As I understand it, the most significant barriers for having all of the big games run on Linux are the anti-cheat software in multiplayer games.
Many of the games I've tried, just kind of work. Path of Exile, for example, worked on my PopOS system (AMD CPU / Nvidia GPU) with no fiddling. (I switched a couple of weeks ago.)
HL² on pop-os was ok (tried it last week), a bit glitchy though. Portal completely froze and had to be killed. Probably better with Nvidia; I was using intel graphics. Interesting to try it though
> Decided it's time to switch to Linux because everyone says windows games now work on Linux thanks to Valve's efforts
> Installed Nobara (fork of Fedora made for gaming) and proceeded to install my copy of Red Alert 2 (my most played game) via Wine
> Try to run game, 'Error: xxx32.dll not found' or something
> Spent over an hour looking up forum posts on fixing that error, manually copying that dll and other modded variants of that dll to the install directory, but no cigar, still same error or other error, don't remember exactly
> Throw in the towel and went back to Windows where Red Alert 2 'Just Works TM'. Definitely no "year of the Linux" for me. I don't care how many thousands of Steam games work on Linux if they're not the games and apps I own and play. But good luck.
Edit: nice to see I'm getting downvoted for telling a personal story on this topic. Very emotionally mature of you guys.
More generally, I usually have more success running older games under Wine than on Windows 10 or 11 - DXVK helps a lot with early directx9 games in particular, in my experience.
I use the DODI patched variant of Red Alert 2 which works out of the box on Windows 11 as it ships with all the necessary patched DLLs to work on modern Windows.
Maybe. But I ran out of patience after about an hour.
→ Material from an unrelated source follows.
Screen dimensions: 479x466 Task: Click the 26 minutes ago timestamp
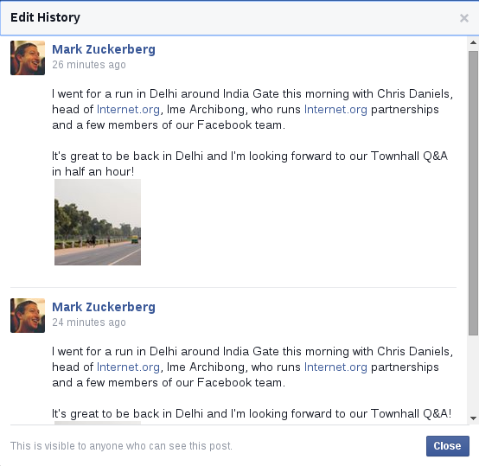[x=89, y=65]
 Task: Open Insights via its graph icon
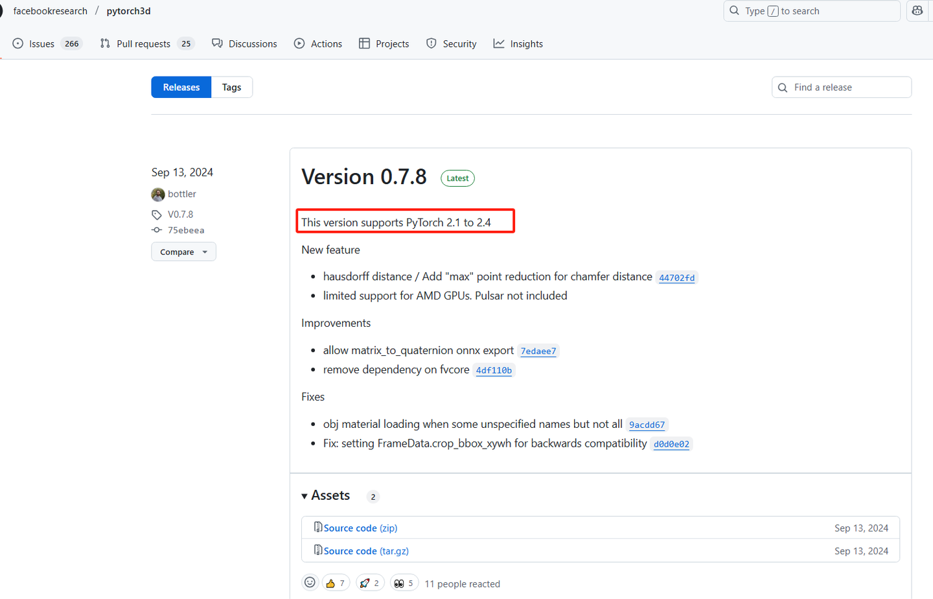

If gaming on Linux is advertised to "just works TM" then it really must just work without hours of tinkering.
Always check protondb first. That will tell you how well the game works, and how to get it working. (I haven't checked what it says about RA2; there are games that really don't work.)
I actually thought the launchers (Steam and Heroic) would automatically take care of that, but that doesn't always seem to be the case.
My experience with RA2 is that it doesn't work on Windows or Linux without some patching. I redid the game lately and just applied some patch that I found to make it work on Windows and it worked out of the box on Proton for me.
Not sure if it's why you get downvoted but RA2 definitely doesn't work out of the box on Windows.